While The American College of Obstetricians and Gynecologists (ACOG) and the American Academy of Pediatrics (AAP) have both endorsed IUDs as first-line contraception for young women who have never had children, many providers still are not comfortable giving IUDs to these women, said lead author Dr. Alexandra Hall of the University of Wisconsin-Stout in Menomonie.

The resistance to what is proving to be a better mechanism has historical roots. “It all comes back to the 1970s with the Dalkon Shield IUD; people got terrible pelvic infections,” Hall told Reuters Health.

After the incident IUDs were redesigned and now pelvic inflammatory disease is no more common among IUD users than among women on the pill, she said.

Despite the fact that IUDs are safe, effective and well tolerated, “some people are a little more cautious and very afraid of doing harm,” particularly to young women who have not been pregnant, said Hall.

“Physicians and other health-care practitioners who work more with younger people are going with [the ACOG and AAP] recommendation,” Hall said.

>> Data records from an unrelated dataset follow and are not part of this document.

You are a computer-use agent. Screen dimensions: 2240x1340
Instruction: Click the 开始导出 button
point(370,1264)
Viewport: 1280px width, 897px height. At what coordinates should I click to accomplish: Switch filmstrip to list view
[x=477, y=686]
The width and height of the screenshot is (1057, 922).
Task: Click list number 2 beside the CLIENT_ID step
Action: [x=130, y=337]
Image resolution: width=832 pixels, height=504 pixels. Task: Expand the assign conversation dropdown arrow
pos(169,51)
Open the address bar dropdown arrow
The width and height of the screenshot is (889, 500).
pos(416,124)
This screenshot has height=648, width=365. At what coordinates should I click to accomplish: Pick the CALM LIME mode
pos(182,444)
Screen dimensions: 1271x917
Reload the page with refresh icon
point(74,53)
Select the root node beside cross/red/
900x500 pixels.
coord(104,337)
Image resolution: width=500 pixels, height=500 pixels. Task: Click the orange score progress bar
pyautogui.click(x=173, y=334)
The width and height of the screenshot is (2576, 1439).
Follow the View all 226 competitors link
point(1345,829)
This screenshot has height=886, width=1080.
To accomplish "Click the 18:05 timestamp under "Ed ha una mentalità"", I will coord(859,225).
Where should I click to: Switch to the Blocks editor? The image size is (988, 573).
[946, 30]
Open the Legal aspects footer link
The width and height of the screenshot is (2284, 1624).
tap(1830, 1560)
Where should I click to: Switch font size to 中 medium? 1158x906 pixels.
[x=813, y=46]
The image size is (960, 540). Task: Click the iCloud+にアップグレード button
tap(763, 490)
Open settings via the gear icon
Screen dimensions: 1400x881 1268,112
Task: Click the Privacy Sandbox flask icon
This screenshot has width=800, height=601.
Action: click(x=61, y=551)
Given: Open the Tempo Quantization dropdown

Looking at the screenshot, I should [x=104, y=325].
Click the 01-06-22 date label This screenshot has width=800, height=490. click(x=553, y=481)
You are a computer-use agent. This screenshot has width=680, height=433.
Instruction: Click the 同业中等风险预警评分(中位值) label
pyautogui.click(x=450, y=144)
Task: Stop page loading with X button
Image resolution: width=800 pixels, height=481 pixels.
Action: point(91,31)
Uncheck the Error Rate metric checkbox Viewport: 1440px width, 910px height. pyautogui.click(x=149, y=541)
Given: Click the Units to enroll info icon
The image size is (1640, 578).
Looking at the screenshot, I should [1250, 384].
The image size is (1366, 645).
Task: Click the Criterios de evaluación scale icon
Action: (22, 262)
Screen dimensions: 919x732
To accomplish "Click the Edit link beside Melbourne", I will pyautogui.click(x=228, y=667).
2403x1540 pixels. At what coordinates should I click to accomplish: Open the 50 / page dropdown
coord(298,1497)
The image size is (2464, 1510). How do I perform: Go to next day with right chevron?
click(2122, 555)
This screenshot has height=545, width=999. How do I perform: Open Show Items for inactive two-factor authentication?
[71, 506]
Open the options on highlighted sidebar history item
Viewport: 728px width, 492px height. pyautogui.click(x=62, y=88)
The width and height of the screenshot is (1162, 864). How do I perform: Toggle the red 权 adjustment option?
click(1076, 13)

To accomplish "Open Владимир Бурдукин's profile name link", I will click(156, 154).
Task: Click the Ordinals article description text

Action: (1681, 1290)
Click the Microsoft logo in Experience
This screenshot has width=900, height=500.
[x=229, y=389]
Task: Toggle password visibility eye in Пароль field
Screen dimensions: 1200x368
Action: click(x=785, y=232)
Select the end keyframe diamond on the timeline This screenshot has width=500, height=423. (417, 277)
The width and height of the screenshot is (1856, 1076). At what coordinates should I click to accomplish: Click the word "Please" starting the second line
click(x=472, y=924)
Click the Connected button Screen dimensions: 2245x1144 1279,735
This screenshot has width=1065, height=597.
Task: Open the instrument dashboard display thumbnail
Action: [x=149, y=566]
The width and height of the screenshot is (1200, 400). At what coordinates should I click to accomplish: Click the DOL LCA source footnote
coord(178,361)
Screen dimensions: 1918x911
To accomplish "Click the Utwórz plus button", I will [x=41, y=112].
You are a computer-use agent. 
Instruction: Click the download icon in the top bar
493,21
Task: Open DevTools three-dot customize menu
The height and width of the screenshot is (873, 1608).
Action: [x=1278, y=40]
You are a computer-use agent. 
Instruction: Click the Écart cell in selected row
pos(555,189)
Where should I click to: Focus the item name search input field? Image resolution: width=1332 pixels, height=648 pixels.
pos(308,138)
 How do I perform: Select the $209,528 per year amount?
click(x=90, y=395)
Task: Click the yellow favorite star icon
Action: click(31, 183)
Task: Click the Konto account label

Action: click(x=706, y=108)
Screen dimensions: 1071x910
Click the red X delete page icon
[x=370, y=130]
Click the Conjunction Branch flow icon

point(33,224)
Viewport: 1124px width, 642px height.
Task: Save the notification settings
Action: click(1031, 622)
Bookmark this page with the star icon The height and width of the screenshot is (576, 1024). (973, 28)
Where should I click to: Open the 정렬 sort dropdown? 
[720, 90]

Researchers studied 109 students at Cornell who chose to have the Paragard Copper T 380A or the Mirena levonorgestrel intrauterine system placed in 2012 or 2013. The women, ages 18 to 30 years old, had never had children.

“There is still a feeling among some providers and among a lot of parents and people helping young women with decision making that IUDs may not be right for them,” said Dr. Julie Strickland, chair of ACOG’s Adolescent Health Care Committee.

“The more we can get out there to show it’s safe and efficacious and really well tolerated and well liked among young adults, the better,” Strickland said.